40% chill and 100% negative (Tracer Hand), Tuesday, 7 June 2011 11:05 (twelve years ago) link

i've been reading gravity's rainbow again lately -- it used to be my favourite thing ever written -- and, yeah, it's annoying me. i don't know. the feeling of 'i am bored with this damn overgrown stoner' is more prevalent. and the 'weirdness' about race (& sex) is bothering me more.

thomp, Tuesday, 7 June 2011 11:49 (twelve years ago) link

but then i can read a lot of people who are worse on such matters without being bothered about how bad they are: i think partly it's that pynchon thinks he has an Important Contribution to make on such things; partly it's that as a teenager i was so wowed by whatever ideas about sex and race were in play, here, that i feel bad for myself on rereading it.

thomp, Tuesday, 7 June 2011 11:50 (twelve years ago) link

that's how i feel about tom robbins

40% chill and 100% negative (Tracer Hand), Tuesday, 7 June 2011 11:52 (twelve years ago) link

disgusting english candy drill = yoga flame for all time, etc., tho, still

ha all i know about tom robbins is that some people claim he is like pynchon only less so?

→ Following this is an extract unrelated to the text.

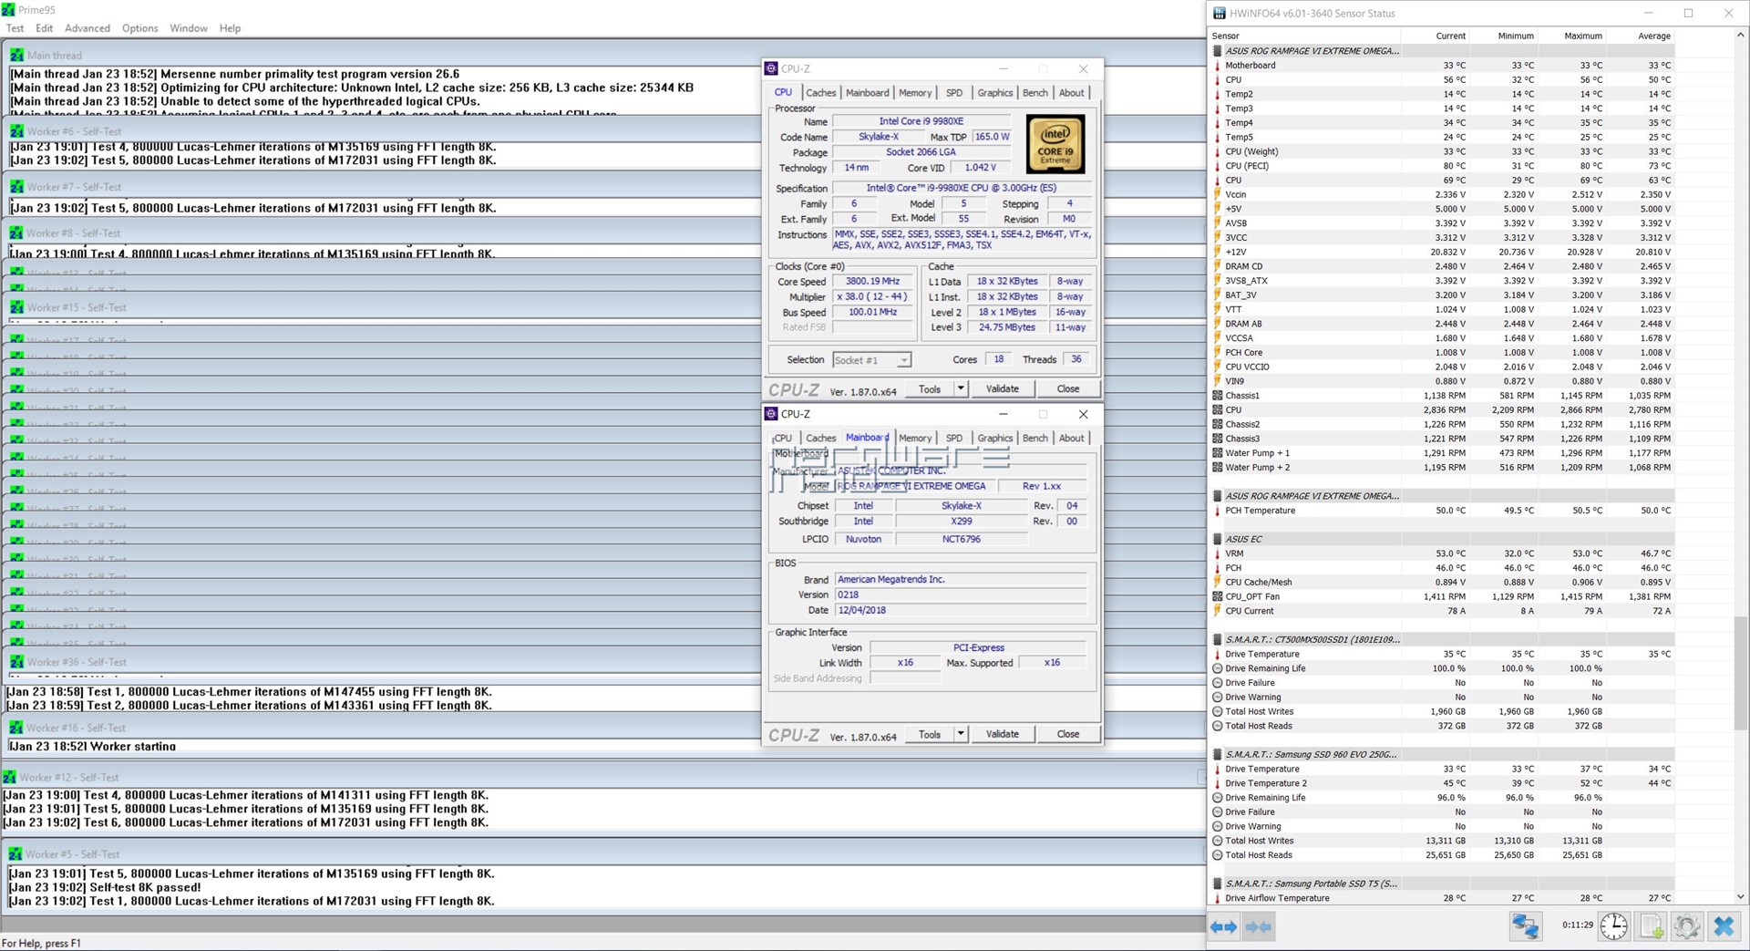
Task: Open the Advanced menu in Prime95
Action: [x=88, y=28]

thomp, Tuesday, 7 June 2011 11:58 (twelve years ago) link

pynchon for dummies i guess? i don't know, i've barely read any pynchon.

40% chill and 100% negative (Tracer Hand), Tuesday, 7 June 2011 11:59 (twelve years ago) link

last time i attempted vineland i remember it seeming like tom robbins :-/

just sayin, Tuesday, 7 June 2011 11:59 (twelve years ago) link

any pynchon fans enjoy "the sot weed factor?" - i always got the impression that book kind of out pynchoned pynchon, ditto the author himself

40% chill and 100% negative (Tracer Hand), Tuesday, 7 June 2011 12:00 (twelve years ago) link

i'm not convinced by that. i never did finish the sotweed factor, though.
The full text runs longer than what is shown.